:: Required work ::
Look for the line that has "Given: Click the random preset dice icon" in the material below; please repeat it and every line after it, exactly, up to and including the line that has "Task: Choose Schedule downtime to service", and nothing else.

:: Excerpted data ::
• • • • •

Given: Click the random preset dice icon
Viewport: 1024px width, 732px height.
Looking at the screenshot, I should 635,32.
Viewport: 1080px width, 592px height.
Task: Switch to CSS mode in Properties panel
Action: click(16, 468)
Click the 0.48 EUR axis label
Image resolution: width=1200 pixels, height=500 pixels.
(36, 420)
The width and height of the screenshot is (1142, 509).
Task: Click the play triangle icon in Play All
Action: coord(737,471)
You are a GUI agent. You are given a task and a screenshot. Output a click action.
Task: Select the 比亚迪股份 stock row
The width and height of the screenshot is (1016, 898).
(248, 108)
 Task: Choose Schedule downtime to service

• • • • •

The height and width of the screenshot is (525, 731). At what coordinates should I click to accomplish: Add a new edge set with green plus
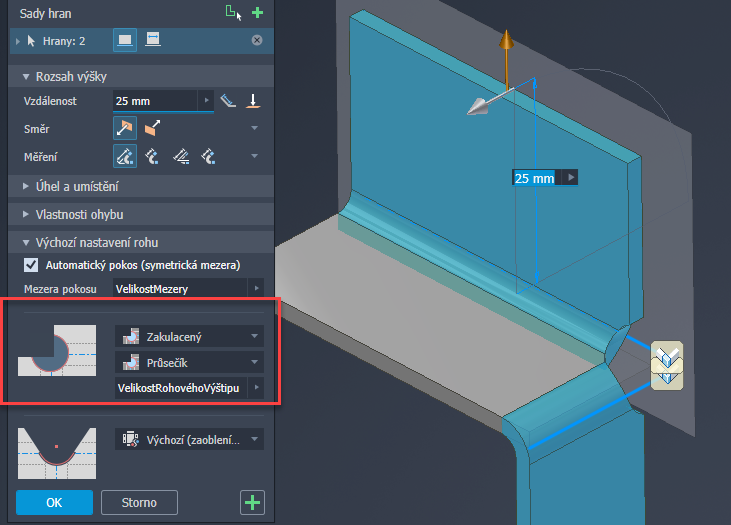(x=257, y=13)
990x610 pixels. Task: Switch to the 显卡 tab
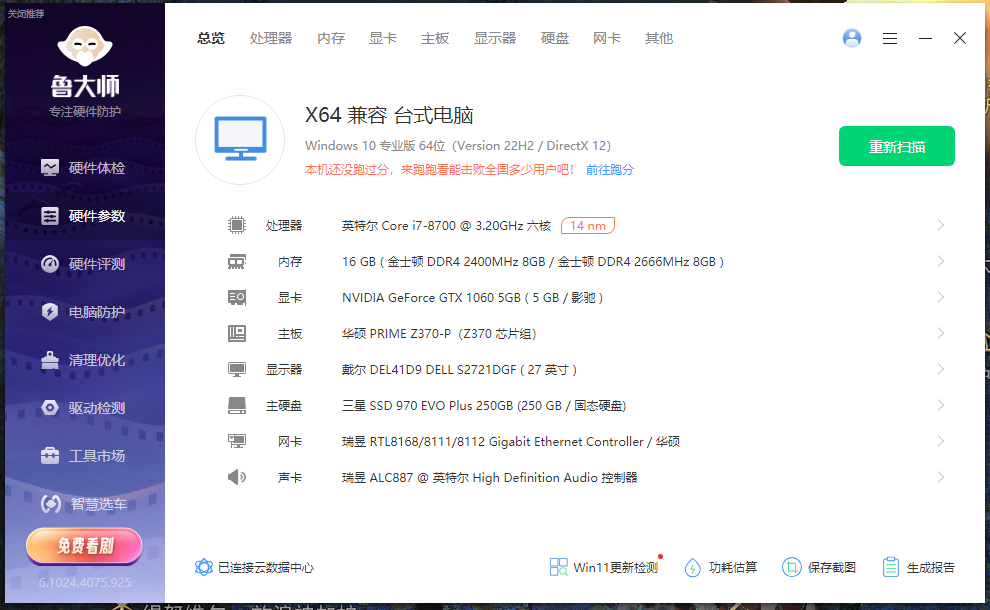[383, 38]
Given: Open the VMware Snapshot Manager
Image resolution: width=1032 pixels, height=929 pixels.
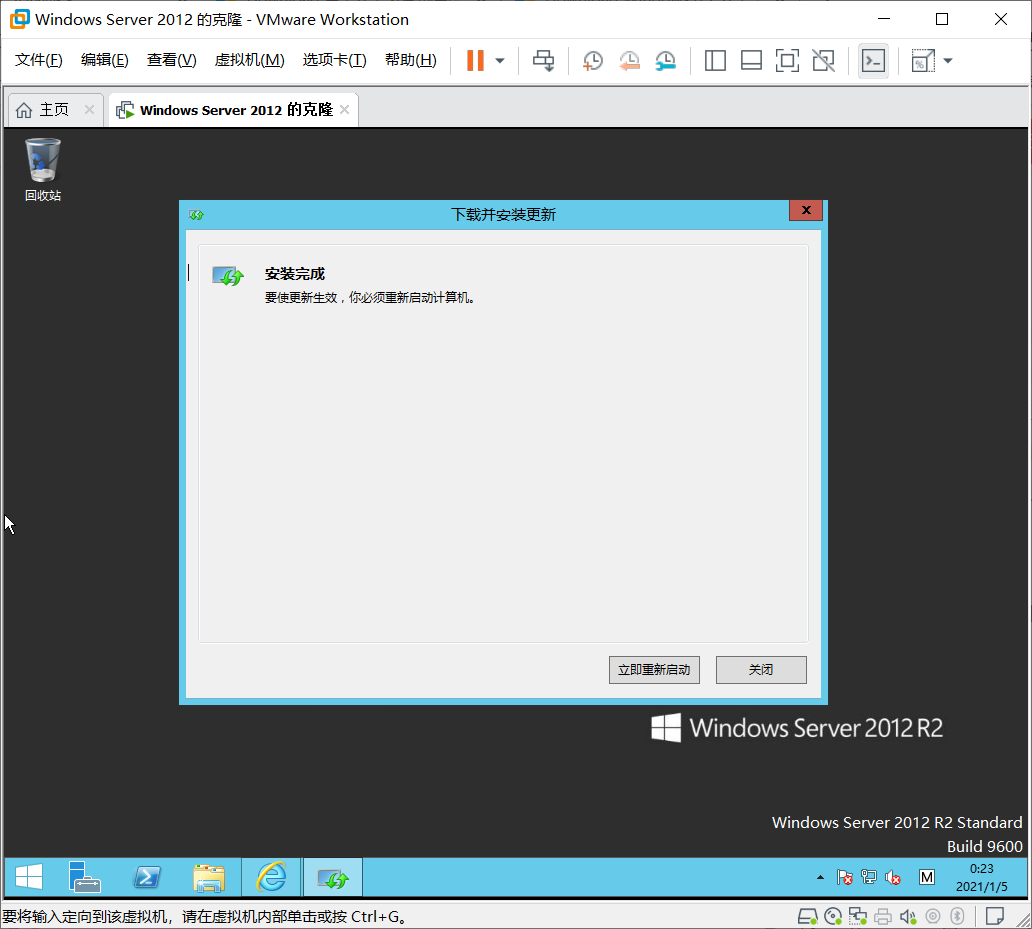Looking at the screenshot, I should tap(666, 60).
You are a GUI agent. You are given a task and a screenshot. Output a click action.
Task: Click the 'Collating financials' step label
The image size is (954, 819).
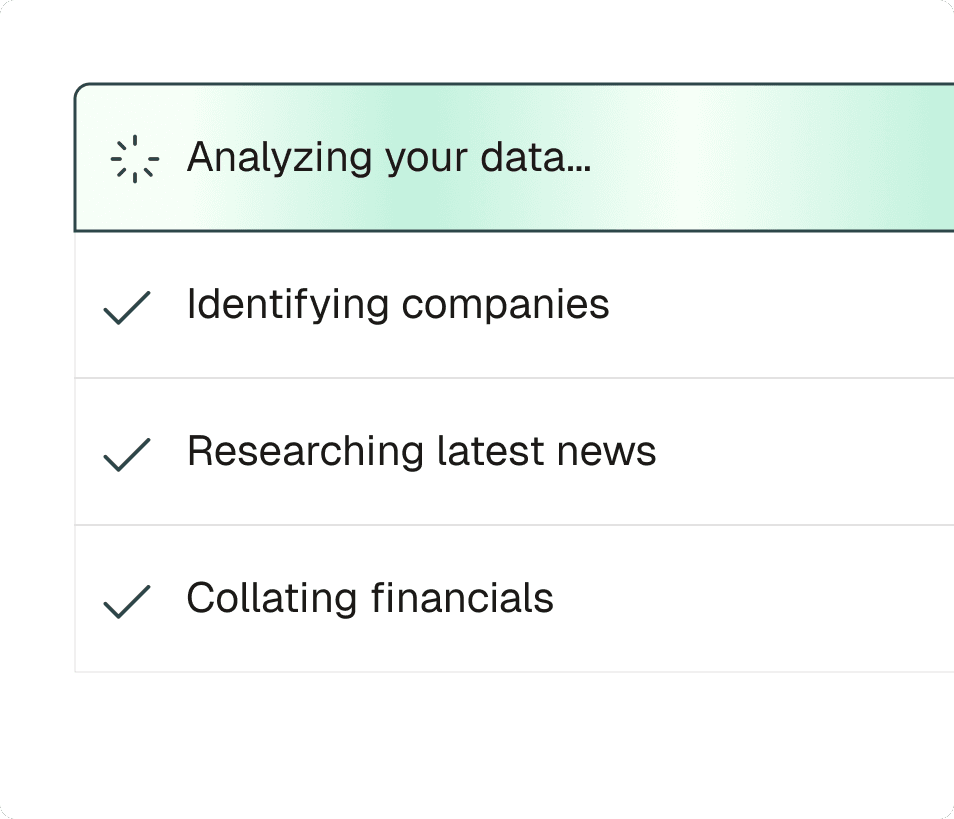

• • • • •

:: Written response ::
Given: Click the random preset dice icon
Viewport: 1024px width, 732px height.
Looking at the screenshot, I should 635,32.
Viewport: 1080px width, 592px height.
Task: Switch to CSS mode in Properties panel
Action: click(16, 468)
Click the 0.48 EUR axis label
Image resolution: width=1200 pixels, height=500 pixels.
(36, 420)
The width and height of the screenshot is (1142, 509).
Task: Click the play triangle icon in Play All
Action: coord(737,471)
You are a GUI agent. You are given a task and a screenshot. Output a click action.
Task: Select the 比亚迪股份 stock row
The width and height of the screenshot is (1016, 898).
(248, 108)
 Task: Choose Schedule downtime to service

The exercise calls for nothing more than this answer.